Recording of one (1) fictitious beneficial owner sufficient
If it is not possible to identify a beneficial owner within the meaning of Section 3 AMLA for a contractual partner who is not a natural person, the legal representative, managing director or partner of the contractual partner will be deemed the beneficial owner pursuant to Section 3 para. 2 sentence 5 AMLA (so-called fictitious beneficial owner). According to BaFin, if there are several fictitious beneficial owners of a contractual partner, it is generally sufficient to record one (1) fictitious beneficial owner (see p. 46 of the IIA).
For domestic customers, a third party domiciled abroad has to apply German anti-money laundering law
BaFin maintains its view that it is not permitted to rely on a third party domiciled abroad for the fulfilment of due diligence obligations regarding customers domiciled in Germany by applying foreign law. In this case, the third party domiciled abroad needs to adhere to the due diligence obligations of the German Anti-Money Laundering Act (see p. 67 of the IIA). This view presents difficulties, especially with regard to the digital and international business models of FinTech companies.
No prohibition of sub-outsourcings
The draft IIA contained the rule that third parties within the meaning of Section 17 paras. 1 – 4 AMLA, who are used by an AMLA obliged person to carry out its due diligence obligations, may not further transfer the performance of these obligations to a sub-contractor.

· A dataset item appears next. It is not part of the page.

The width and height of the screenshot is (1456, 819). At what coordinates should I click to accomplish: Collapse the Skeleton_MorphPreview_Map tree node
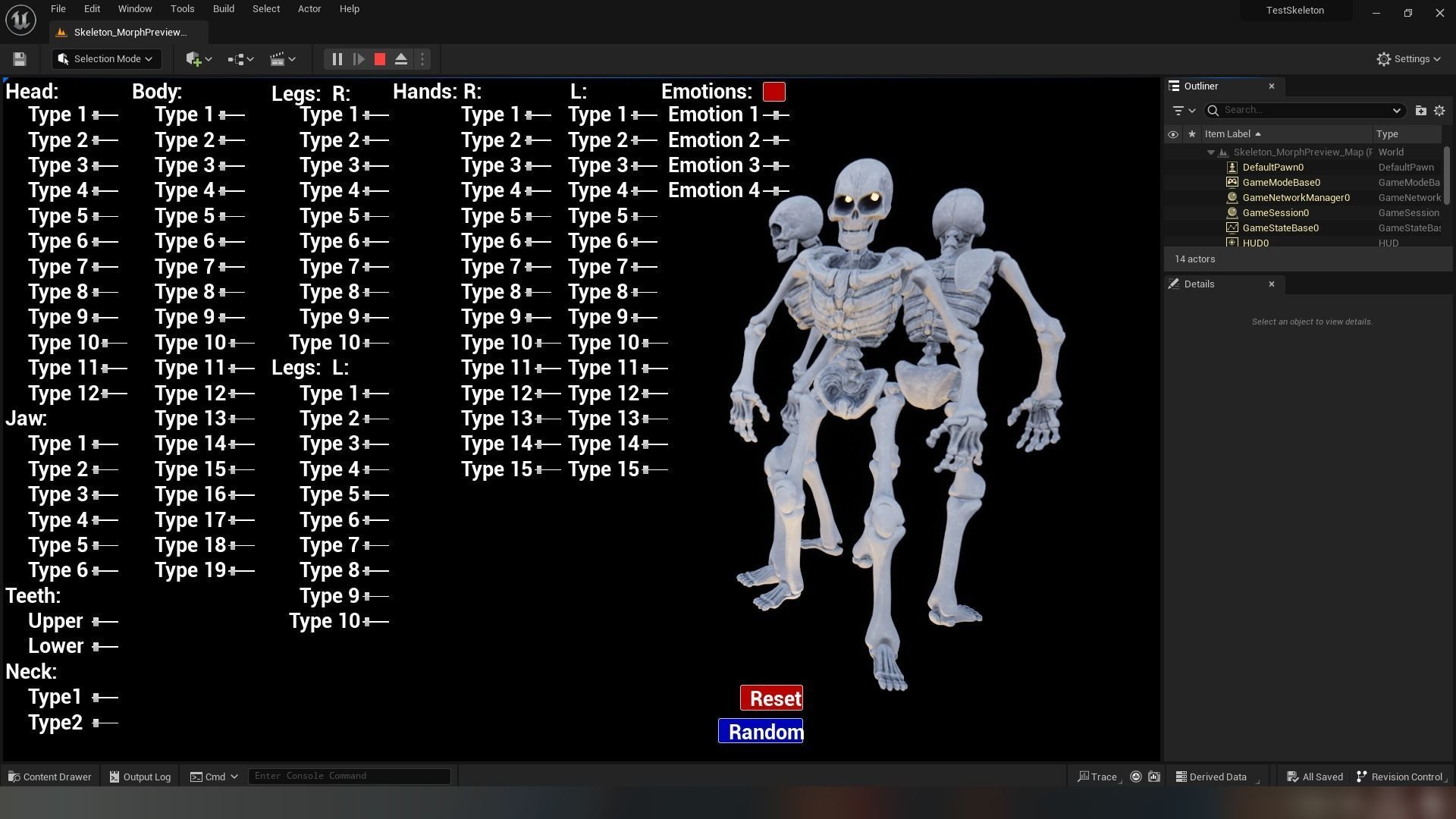tap(1211, 152)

BaFin deleted this prohibition of sub-outsourcings from the current version of the IIA.
Strict rules for transferring identification data
BaFin did not delete the strict rules regarding the transfer of identification data (see p. 68 f. of the IIA). This includes the use of identification data collected by a third party at an earlier point in time to fulfil the AMLA obliged person’s own identification obligations. This interpretation will have an adverse effect on the flexibility of the digital and international business models of FinTech companies.
Conclusion
The IIA clarify some of the questions which came up as a result of the implementation of the 4th EU Anti-Money Laundering Directive and the amendment of the AMLA. However, what presents somewhat of a problem is the fact that the level of detail of the IIA is lower than in the previous BI notes and also that it contains considerably fewer practical examples. The IIA also do not specifically address the (usually digital) business models of payment institutions, e-money institutions or (other) FinTechs. Despite the existence of the IIA, AMLA obliged persons therefore still need to apply their own “interpretation efforts” to assess how, in view of their business model, they can implement the anti-money laundering provisions as practicably as possible while complying with the rules. From the point of view of the FinTech sector, it also has to be critically noted that the interpretation of the anti-money laundering provisions made by BaFin in the IIA (in particular with regard to the use of third parties to fulfil the anti-money laundering due diligence obligations) creates some high hurdles in some cases for the digital and international business models of FinTech companies.